With the CEB dragging its feet over purchasing the plants and facilitating IPP’s to make huge profits, cabinet gave a further extension of six months to the March 23, 3016 agreement with Ace Power Embilipitiya on January 10, 2017, for a supplementary PPA, to extend the March 23, 2016 agreement by another six months. A similar extension to the original agreement with Ace Power Generation Matara, (Pvt.) Ltd. signed in August 2000 was also granted on January 10. The extensions were with the expectation that the power plants would be purchased.
However, on January 31, 2017 cabinet had allowed a one year extension for the agreements with the provision that the power plants are purchased within six months.
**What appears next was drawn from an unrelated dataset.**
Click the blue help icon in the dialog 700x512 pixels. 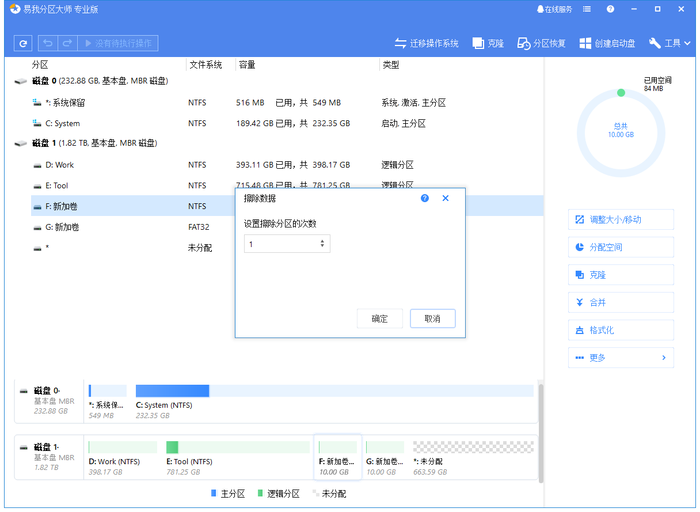click(x=425, y=198)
The cabinet had instructed that the observations of the Ministry of Finance calling for a payment method that is most beneficial to the CEB be identified in the purchase of the said plants.
The payment methodologies adopted indicate that the cost is fully paid for within the ten year period the plants were originally obtained.
The April 5, 2018 PPA with Ace Power Embilipitiya was signed following a letter from the Secretary, Ministry of Power and Renewable Energy to the CEB, stating that Cabinet Memorandum of March 15, 2018 had been approved granting an extension of the agreement for three years.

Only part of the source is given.